§ **TEXT EXCERPT**:
Former Trump attorney Michael Cohen speaks out about hush-money schemes during the 2016 campaign.
PRESIDENT DONALD TRUMP: (From video.)
Let me tell you, I never directed him to do anything wrong.
ROBERT COSTA: Mr. Trump's statements come as the National Enquirer publisher admits to federal prosecutors that the organization was involved.
All this as another criminal investigation looks into the Trump Inaugural Committee's fundraising.
Plus - PRESIDENT DONALD TRUMP: (From video.)
I am proud to shut down the government for border security.
ROBERT COSTA: A showdown over the federal budget and border policy.
HOUSE MINORITY LEADER NANCY PELOSI (D-CA): (From video.)
He's taking full responsibility for the Trump shutdown.
ROBERT COSTA: We cover these stories next.
ANNOUNCER: This is Washington Week.
Once again, from Washington, moderator Robert Costa.
ROBERT COSTA: Good evening.
President Trump is facing a barrage of investigations and political challenges ahead of divided government next year.
And the probes from the special counsel to U.S. attorneys in New York continue to vex this White House, bringing figures from the president's past to this turbulent present.

Page and screen pointing entries:
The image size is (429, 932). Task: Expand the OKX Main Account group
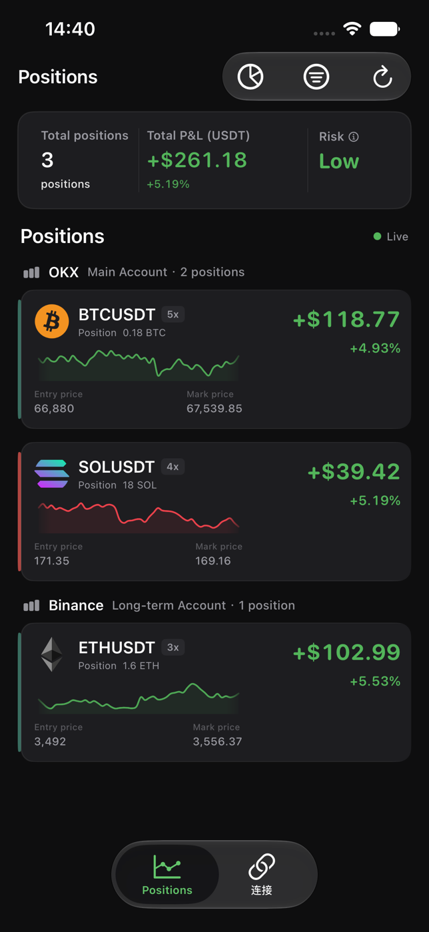click(134, 272)

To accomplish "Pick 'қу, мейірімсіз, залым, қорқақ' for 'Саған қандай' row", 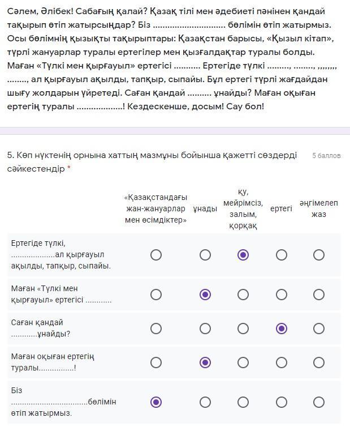I will point(243,329).
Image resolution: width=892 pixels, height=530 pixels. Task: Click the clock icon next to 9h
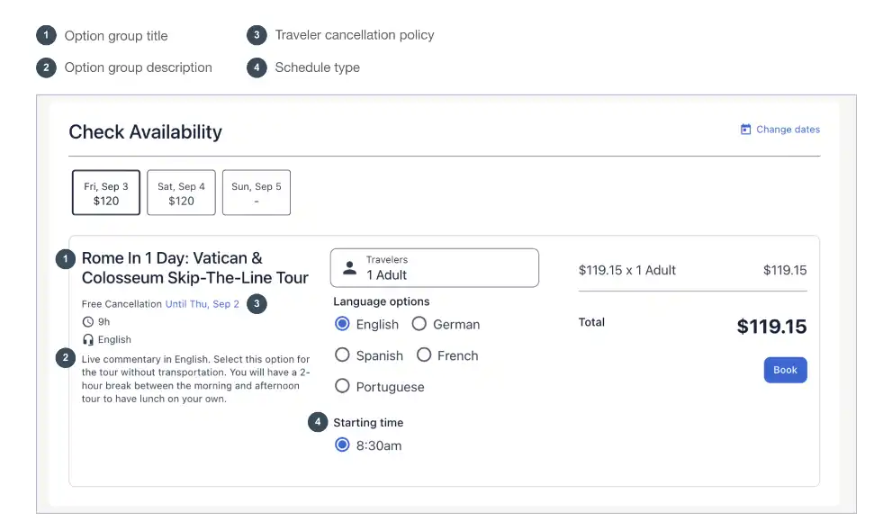87,322
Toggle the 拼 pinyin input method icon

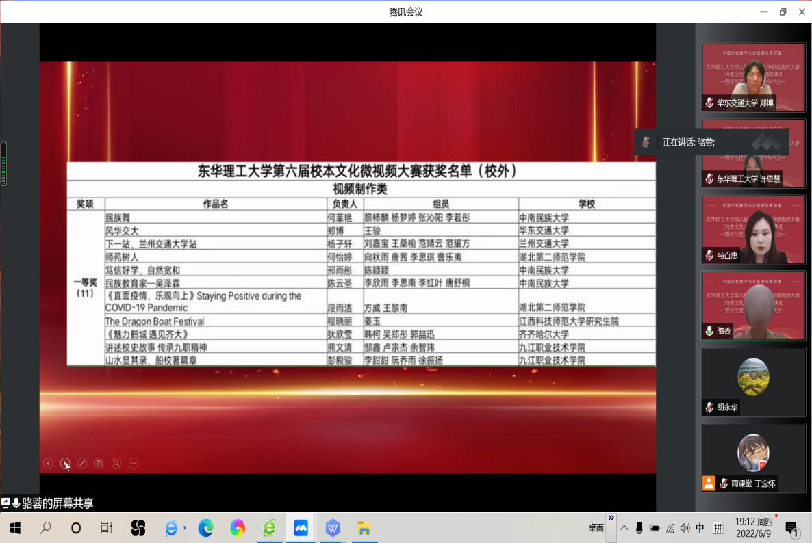tap(718, 528)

§ **EXERCISES TO COMPLETE**:
1. Using the transcript excerpt, decide whether each statement agrees with it: (a) Trump is shown saying he is proud to shut down the government for border security. (b) The National Enquirer publisher denied to federal prosecutors that the organization was involved. (c) Nancy Pelosi is identified as House Majority Leader. Give yes or no for each, and quote the text's deciding words.
2. Reproduce the entries from the line containing "Image resolution: width=892" through the end of the entries, inclusive, without the pictures.

§ **SOLUTION LIST**:
1.
(a) Yes: "I am proud to shut down the government for border security."
(b) No: "the National Enquirer publisher admits to federal prosecutors that the organization was involved."
(c) No: "HOUSE MINORITY LEADER NANCY PELOSI (D-CA)"

2.
Image resolution: width=892 pixels, height=530 pixels. Task: Click the clock icon next to 9h
87,322
Toggle the 拼 pinyin input method icon

tap(718, 528)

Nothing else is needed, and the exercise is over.